First, a little background.
I searched for a long time to find someone I felt comfortable with before handing my book over, but I knew I wouldn’t publish without getting a thorough clean up from a professional. This step came after a dozen beta readers and a jillion revisions, more than three years into my project. Like so many times, I figured it was done and all it needed was some tweaking here and there.
After our initial contact, Jennifer sent me a short agreement to sign, I sent her my creation and then tried not to think about it too much.
In less than a month, she provided me with three final docs: an overall critique, a detailed line-by-line edit in ‘tracking’ format, and a finished version with all edits accepted. Her use of the tracking feature made it easy to ‘accept’ or ‘reject’ each edit and/or comment.
Word’s tracking feature makes the changes in red, so it’s kind of like getting a paper back from your English teacher. It didn’t look too bad, I thought initially. I could make the revisions in a month.
It turned out to be more like five months. Jennifer’s feedback helped me see the weak spots in both plot and character. I knew the only way to create more tension between the antagonist and my MC was to increase the evil Professor’s presence in the story and I ended up weaving three additional chapters into the book.
But Jennifer was also generous with praise when she liked certain passages. I felt like I was getting her perspective as both an editor and a reader.
I was extremely happy with the results of Jennifer’s work. She was friendly, yet professional and communicated well during the process. She gave me a time frame for finishing and let me know once or twice that she was on track. She actually completed it one day early.
I feel very fortunate to have found Scribe Consulting and highly recommend Jennifer’s work.
Here’s my interview with her:
How did you become an editor? What’s your background?
Ever since I was a kid, reading and writing were among my favorite activities. At Western Michigan University, I spent one semester thinking I might be a business major, then threw all caution to the wind and decided to major in English Literature. I was lucky to graduate at a time when the economy was fine, and I fell into a nonprofit communications position, not really knowing anything about the field, but my writing and editing skills made it a fine match. At the same time, I was volunteering for a new biweekly local newspaper, and soon I was named their editor in chief. I did that for a few years and then eventually worked as editor of a larger local business magazine.
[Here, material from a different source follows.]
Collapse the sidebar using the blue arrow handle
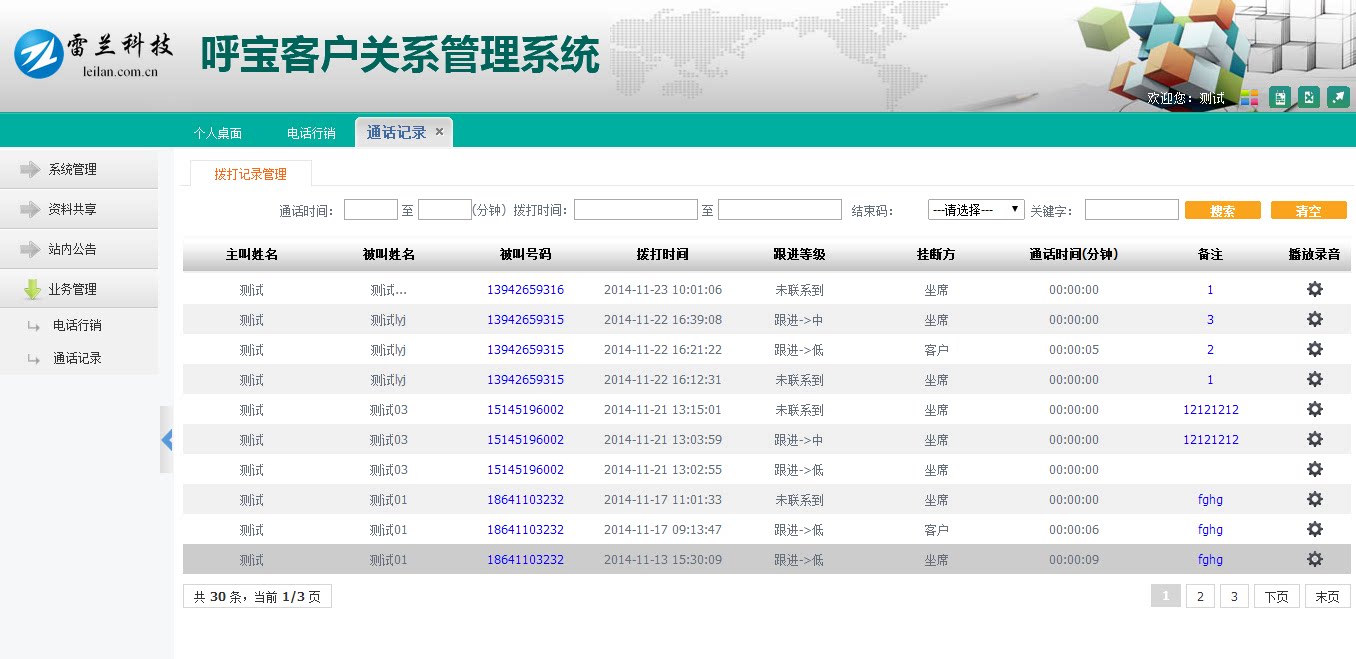Viewport: 1356px width, 659px height. coord(166,439)

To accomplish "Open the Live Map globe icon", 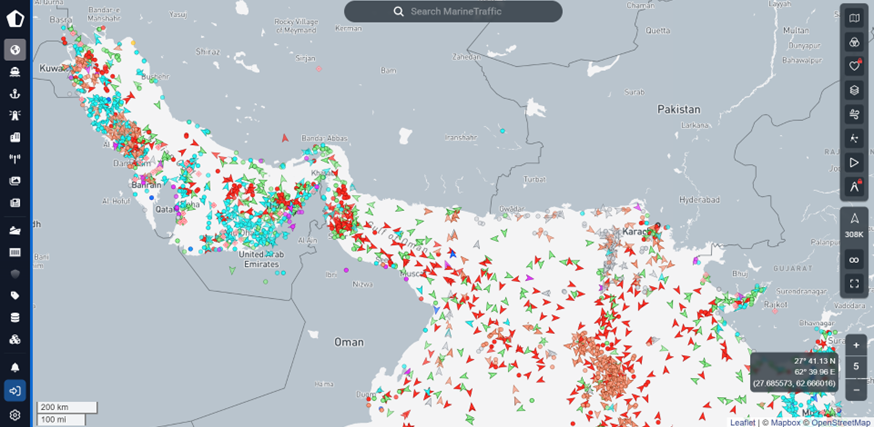I will (15, 49).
But as the years went on, I missed writing fiction (something I did a little of in college) and I began to work on my own fiction again, taking classes and participating in critique groups. I also began seeking outside editing jobs, to help other writers with their writing. To this day, my favorite job was one I had in college, working as a writing consultant and helping other students with their writing at WMU’s Writing Center. It wasn’t until earlier this year that I quit my job to work on Scribe Consulting full-time, and I am lucky in that I’ve been able to somewhat recreate my favorite job at the Writing Center and work with writers every day.
Tell us about some of your recent projects.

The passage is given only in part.